(Record extracts Opens)

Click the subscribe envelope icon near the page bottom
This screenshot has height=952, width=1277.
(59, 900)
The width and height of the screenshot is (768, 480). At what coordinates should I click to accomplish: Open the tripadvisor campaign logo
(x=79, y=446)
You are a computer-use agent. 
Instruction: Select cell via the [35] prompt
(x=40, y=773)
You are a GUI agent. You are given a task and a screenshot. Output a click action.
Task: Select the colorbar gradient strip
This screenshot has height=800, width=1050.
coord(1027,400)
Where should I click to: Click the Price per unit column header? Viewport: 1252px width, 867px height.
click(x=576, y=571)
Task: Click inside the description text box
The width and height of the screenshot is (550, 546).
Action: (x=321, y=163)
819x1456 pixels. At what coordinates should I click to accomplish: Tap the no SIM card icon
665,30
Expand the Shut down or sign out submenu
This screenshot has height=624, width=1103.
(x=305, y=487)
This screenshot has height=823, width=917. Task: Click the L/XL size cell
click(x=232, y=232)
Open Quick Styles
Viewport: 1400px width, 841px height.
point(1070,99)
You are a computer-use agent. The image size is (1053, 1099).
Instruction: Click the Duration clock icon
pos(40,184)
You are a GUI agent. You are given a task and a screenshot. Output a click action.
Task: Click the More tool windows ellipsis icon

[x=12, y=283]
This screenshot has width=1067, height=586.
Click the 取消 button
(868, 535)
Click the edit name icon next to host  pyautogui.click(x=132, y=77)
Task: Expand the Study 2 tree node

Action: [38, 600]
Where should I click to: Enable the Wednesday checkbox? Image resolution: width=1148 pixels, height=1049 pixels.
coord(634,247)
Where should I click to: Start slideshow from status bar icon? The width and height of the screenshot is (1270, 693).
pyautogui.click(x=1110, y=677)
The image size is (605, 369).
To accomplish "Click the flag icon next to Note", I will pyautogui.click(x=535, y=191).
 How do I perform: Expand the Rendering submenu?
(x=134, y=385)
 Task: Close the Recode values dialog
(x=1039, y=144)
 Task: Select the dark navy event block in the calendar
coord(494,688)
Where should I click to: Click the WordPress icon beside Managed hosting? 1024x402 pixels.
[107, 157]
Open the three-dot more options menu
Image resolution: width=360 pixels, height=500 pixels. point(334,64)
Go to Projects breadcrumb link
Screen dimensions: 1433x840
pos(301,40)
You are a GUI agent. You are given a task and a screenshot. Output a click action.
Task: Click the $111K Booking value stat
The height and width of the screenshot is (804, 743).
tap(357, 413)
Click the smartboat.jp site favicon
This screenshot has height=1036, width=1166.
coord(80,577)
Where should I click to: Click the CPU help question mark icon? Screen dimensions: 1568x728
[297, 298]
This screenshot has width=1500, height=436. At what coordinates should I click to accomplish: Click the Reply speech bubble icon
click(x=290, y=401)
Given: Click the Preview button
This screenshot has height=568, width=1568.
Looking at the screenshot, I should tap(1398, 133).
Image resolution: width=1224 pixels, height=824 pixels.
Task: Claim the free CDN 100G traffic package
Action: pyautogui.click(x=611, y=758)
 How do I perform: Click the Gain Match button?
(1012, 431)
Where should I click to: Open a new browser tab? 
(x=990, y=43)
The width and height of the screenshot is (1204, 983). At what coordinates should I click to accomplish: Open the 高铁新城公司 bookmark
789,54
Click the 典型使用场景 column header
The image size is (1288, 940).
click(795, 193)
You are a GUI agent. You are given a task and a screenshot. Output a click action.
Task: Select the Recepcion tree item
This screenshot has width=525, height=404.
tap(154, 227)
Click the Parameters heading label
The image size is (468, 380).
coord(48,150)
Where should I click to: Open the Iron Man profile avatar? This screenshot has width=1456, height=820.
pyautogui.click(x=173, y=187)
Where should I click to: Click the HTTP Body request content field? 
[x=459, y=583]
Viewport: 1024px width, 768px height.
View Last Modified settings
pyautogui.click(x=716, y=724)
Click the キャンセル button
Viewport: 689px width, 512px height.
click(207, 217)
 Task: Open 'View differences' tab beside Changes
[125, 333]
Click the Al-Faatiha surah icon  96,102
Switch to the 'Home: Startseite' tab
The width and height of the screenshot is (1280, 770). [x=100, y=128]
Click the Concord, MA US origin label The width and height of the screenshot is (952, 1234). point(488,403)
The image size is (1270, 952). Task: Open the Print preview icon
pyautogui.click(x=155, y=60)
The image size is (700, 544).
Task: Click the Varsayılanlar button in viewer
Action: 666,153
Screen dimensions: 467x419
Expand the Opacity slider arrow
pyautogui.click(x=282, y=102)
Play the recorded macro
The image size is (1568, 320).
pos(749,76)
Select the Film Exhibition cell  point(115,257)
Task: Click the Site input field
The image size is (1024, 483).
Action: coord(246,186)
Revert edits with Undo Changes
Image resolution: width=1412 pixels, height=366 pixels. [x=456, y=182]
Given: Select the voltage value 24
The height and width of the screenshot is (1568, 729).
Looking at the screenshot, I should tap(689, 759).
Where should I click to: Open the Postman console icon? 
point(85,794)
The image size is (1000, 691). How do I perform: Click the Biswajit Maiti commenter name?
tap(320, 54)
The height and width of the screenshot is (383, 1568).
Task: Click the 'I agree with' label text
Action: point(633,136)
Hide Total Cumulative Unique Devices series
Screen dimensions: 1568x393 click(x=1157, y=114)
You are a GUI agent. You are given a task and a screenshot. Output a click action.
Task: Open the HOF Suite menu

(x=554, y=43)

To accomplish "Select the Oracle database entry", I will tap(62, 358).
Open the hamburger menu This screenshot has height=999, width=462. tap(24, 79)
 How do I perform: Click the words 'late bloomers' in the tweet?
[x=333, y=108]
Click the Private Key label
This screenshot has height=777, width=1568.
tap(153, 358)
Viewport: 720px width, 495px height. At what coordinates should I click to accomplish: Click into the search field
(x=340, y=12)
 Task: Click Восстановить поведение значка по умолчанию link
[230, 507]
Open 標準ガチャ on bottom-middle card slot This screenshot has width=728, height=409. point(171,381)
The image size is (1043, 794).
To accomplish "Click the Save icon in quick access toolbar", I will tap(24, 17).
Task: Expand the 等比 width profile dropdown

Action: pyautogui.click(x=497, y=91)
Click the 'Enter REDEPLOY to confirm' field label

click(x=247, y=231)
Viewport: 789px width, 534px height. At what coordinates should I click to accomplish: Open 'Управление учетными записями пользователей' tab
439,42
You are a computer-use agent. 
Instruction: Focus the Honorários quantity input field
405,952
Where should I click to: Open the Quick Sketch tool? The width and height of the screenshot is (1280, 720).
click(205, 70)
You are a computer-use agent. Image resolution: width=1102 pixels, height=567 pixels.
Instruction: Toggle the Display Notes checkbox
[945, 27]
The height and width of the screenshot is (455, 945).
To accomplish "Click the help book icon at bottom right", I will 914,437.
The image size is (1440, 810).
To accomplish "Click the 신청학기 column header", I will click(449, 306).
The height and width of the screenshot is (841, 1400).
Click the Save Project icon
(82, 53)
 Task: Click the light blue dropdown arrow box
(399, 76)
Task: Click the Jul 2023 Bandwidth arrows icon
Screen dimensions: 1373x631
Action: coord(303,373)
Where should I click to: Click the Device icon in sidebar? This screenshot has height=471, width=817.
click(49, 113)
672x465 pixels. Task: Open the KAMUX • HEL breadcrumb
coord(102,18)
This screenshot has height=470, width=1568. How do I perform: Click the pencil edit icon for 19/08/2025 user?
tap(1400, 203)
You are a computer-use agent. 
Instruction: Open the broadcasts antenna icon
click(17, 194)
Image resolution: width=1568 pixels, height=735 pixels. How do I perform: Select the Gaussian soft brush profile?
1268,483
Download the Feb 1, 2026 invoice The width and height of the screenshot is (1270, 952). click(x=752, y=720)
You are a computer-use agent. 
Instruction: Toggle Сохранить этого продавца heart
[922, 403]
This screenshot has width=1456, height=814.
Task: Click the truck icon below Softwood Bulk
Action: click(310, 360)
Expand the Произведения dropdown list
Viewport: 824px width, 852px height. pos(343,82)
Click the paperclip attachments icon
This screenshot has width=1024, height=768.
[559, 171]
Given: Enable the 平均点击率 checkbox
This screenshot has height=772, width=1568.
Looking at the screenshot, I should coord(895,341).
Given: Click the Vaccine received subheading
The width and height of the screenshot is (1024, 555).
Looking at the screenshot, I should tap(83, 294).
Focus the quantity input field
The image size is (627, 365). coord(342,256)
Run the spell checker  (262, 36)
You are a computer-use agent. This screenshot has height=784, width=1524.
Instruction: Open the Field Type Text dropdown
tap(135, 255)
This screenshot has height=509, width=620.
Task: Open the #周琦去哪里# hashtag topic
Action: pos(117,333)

(Record extracts Closes)

▸ **Your task**: How many lines of the data hold the string "next"? Reply with the number alone.

▸ **Output of the exercise**: 2